Странно, что Сергей Николаевич почти не говорил Кате о своих чувствах. Да она и не спрашивала. Просто бежала к нему по первому звонку, а по утрам расставалась неохотно. Но по её просветлённому лицу, по той готовности, с какой она шла навстречу каждой его просьбе или предложению, он видел, что Катя переживает период радостного подъёма. Как-то он спросил её о родителях. Она небрежно ответила, что «мама сидит дома», папа — учёный, работает в «ящике».
Сейчас в ресторане Рублёв решил, что он должен сказать о своём отношении к ней. Но с чего начать разговор? Когда официантка принесла им цыплят табака и бутылку «Ркацители», она вдруг сама пошла ему навстречу.
— Иногда я просыпаюсь по ночам и думаю, а вдруг всё это кончится. И мне страшно.
— Но всё ведь зависит от нас, — возразил Рублёв.
— Конечно, но человеческие отношения — хрупкая вещь… А вдруг я тебе надоем?.. — Это вырвалось у неё неожиданно. Она, видимо, и сама испугалась этих слов.
Поспешно сглотнув, Сергей Николаевич прерывисто прошептал:
— Нет, Катя, нет… Знаешь что, если ты ничего не имеешь против… будь моей женой. — Он произнёс эти слова и вдруг почувствовал всю серьёзность сказанного. Он не отрывал взгляда от её лица, такого прекрасного!
Она молчала, комкая салфетку.
— Ты это серьёзно? — спросила она почти шёпотом.
— Вполне!
Она отстранилась от стола, скрестив загорелые руки на груди.

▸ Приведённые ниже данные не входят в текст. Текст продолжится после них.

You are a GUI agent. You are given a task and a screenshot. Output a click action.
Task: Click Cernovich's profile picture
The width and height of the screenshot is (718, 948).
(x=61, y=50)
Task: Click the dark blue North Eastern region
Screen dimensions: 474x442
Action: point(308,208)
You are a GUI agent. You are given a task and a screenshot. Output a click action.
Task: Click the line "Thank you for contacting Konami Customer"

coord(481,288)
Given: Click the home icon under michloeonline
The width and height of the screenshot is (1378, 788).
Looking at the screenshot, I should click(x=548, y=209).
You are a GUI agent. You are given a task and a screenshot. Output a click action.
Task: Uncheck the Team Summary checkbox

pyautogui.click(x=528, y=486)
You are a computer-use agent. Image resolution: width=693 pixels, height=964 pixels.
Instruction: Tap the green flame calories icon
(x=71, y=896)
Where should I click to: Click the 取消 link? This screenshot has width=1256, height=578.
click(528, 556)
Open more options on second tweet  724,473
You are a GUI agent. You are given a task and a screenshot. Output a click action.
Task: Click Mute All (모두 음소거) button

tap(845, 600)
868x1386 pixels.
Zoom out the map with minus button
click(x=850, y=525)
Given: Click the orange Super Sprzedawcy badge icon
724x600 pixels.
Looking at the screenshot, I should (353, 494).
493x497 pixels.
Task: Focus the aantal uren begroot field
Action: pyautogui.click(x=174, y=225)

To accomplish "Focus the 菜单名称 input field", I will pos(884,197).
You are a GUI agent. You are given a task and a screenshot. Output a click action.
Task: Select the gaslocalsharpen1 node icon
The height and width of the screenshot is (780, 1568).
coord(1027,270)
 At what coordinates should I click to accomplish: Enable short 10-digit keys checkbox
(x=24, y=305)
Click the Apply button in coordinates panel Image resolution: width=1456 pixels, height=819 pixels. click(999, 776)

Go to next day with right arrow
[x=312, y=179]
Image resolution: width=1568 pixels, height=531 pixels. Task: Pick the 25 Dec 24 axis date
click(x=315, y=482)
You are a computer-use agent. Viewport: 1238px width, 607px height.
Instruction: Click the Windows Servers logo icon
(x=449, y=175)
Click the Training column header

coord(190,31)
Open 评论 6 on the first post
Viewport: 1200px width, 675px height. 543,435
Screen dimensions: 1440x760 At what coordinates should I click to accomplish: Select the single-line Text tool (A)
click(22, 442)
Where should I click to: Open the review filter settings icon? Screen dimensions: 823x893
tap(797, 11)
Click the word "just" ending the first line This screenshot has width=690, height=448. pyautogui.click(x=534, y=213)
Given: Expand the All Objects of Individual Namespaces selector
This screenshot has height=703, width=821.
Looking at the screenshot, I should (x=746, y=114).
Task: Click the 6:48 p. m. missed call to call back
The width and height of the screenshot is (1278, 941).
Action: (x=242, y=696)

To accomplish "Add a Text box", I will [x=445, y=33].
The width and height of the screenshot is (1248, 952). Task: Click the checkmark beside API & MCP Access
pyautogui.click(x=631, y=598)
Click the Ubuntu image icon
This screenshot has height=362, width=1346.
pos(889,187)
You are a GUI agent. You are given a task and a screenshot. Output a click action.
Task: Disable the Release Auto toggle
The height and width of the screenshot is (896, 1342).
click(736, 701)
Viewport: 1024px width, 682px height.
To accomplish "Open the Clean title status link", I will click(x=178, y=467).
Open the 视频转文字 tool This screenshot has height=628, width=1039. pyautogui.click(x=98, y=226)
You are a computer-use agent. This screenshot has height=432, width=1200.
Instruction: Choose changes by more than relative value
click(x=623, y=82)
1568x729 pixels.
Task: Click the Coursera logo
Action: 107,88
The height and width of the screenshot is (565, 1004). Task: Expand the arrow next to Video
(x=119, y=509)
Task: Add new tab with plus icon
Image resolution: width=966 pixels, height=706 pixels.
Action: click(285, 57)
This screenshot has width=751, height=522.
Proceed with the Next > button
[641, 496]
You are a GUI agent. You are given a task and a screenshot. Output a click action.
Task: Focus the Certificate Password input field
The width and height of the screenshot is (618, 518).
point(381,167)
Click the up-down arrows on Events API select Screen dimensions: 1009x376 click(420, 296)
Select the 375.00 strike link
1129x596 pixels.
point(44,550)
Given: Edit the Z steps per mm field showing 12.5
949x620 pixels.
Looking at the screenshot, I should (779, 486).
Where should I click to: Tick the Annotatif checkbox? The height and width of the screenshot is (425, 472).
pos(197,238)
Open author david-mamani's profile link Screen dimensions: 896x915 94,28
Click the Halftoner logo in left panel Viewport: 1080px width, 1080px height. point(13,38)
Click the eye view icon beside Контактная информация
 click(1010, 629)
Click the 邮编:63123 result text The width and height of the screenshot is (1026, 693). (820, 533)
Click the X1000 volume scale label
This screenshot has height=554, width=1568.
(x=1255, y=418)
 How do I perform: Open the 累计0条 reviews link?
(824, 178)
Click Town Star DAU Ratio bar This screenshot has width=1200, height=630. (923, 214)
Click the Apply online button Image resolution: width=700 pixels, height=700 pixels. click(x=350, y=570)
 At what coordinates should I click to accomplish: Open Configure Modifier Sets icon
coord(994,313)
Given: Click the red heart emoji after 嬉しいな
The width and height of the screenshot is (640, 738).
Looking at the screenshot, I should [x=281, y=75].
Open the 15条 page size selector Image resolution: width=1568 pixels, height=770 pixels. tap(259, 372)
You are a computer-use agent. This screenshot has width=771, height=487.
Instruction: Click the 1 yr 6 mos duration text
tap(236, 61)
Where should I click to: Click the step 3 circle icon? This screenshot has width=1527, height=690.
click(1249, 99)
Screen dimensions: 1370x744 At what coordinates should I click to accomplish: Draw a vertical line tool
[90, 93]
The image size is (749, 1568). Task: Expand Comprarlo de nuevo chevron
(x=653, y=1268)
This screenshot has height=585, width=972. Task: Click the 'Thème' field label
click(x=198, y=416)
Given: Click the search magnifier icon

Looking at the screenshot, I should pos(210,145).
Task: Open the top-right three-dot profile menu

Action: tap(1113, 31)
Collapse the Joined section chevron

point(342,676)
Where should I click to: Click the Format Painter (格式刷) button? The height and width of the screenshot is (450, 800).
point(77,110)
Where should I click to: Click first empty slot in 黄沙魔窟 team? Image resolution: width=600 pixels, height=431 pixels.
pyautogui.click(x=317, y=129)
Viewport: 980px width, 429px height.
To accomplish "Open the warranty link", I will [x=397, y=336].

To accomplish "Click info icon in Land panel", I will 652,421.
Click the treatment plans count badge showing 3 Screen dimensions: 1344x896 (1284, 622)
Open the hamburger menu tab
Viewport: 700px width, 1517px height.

— Считаешь, что после всего… ты, как честный человек, должен на мне жениться?
— Катя, что ты говоришь!
— Я говорю дело, Серёжа. Ты прекрасный парень, и я с тобой счастлива… Но ведь женитьба — это совсем другое…
— Да, но…
— А ведь ты даже ни разу не сказал, как ты ко мне относишься.
— Наверное, просто потому, что не умею об этом говорить. Но разве ты не чувствуешь?
— Да, ты внимателен, ты нежен… Но разве это всё…
— Катя, ты мне нужна! Я без тебя не могу.
Ресницы её вдруг вздрогнули, глаза налились слезами. Она поспешно отвернулась, щёлкнула сумочкой, достала платок.
Рублёв мягко коснулся её руки.
— Что с тобой?
Она по-детски шмыгнула носом и виновато улыбнулась.
— Ничего… Просто слишком счастлива… Никогда не надеялась от тебя этого услышать…
Рублёв взял её руку и, перегнувшись через стол, поднёс к губам.
…Они вернулись из ресторана счастливые, возбуждённые. Всю дорогу, перебивая друг друга, болтали, строили планы. Договорились, что поженятся, как только Катя разведётся с мужем. Она объявила, что завтра же обо всём расскажет маме.
— Наверно, она очень расстроится? — спросил Сергей.
Катя вздохнула.
— Вероятно. Мама очень консервативна. Она приходит в ужас, когда кто-нибудь из наших знакомых разводится. Она считает, что брак — это навсегда, что если и ошибся, то должен нести, свой крест с достоинством и терпением.